株式市場では、8月に入り価格が乱高下している。日経平均株価は、8月5日に前日比4,451円安となり12%を超える下落となったが、翌日から大幅に反発し、8月6日は3,217円(10.2%)高、8月7日は860円(2.5%)高となり35,000円台を回復した。

東証REIT指数は、8月5日に3.8%下落と株式市場と比較すると影響が少なかった。ただし、株式市場は年初から大幅に上昇したが、J-REIT価格は低迷状態が続いていたため、8月5日時点でも年初来の騰落率は株式市場の方が高い。

具体的には、下落率が日経平均株価の5.5%に対し、東証REIT指数は9.5%となっている。株式市場の乱高下で目立たなくなっているが、J-REIT価格も8月5日に年初来安値を更新し、8月6日以降に急反発した株式市場とは異なり、値戻りも少ない状態になっている。

米国長期金利の大幅低下はJ-REIT価格反発要因

J-REIT価格の低迷が続いてきた主要因は、米国の長期金利高止まりと考えられる。J-REIT市場では売買代金の50%~60%程度を外国人投資家が占めているため、利回りが米国10年債と比較して低い場合、売り越し基調になりやすい。例えば、4月に低下基調となった米国10年債利回りが5月に再度上昇に転じると、外国人投資家は年初来最大となる642億円の売り越しとなった。

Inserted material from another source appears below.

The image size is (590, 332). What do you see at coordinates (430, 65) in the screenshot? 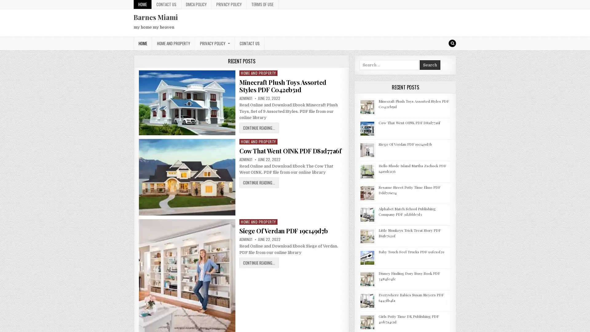
I see `Search` at bounding box center [430, 65].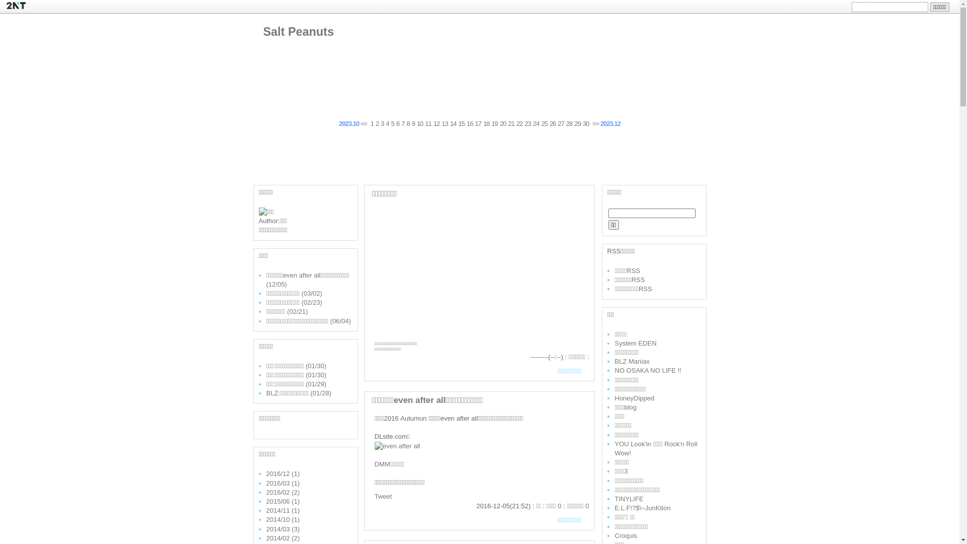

米連邦準備制度理事会(FRB)が、9月にも利下げに転じる可能性が高くなっている。米国10年債利回りは株式市場の大幅下落によるリスクオフで一時3.5%程度まで低下し、その後また上昇しているが、2023年以降とは異なり、今後は大幅に上昇する可能性が低いと考えられる。FRBが利下げに転じれば、米国10年債利回りが明確な低下基調となり、外国人投資家のJ-REIT投資が再度拡大する可能性が高い。

J-REIT投資で分散効果が期待できる市場環境

また、日銀の利上げによる国内金利上昇も価格低迷要因と考えられるが、7月11日のコラムで解説した通り業績への影響は軽微とも言える。従って大幅な利上げや長期金利の上昇がない限り、価格への悪影響は解消に向かうと考えられる。

今後の株式市場の動向は不透明な点が多いが、過去に大幅な急落があった場合には2番底を付けることもあった。また、FRBの利下げは為替面では円高要因に繋がるため、株式市場が再度大幅に変動する可能性がある状態だ。

さらにFRBが利下げせず、国内金利が上昇に転じるというJ-REIT価格にとって悪材料となる要因が今後生じても、分配金が安定しているため高い利回りでの投資が可能な状態になっている。

この点で見れば、株式投資だけでなくJ-REITへの投資も行うことで分散効果が期待できる状態になっていると考えられる。J-REIT価格が短期的には上昇しなくても、高い利回りを享受しながら価格上昇を待つことが出来そうだ。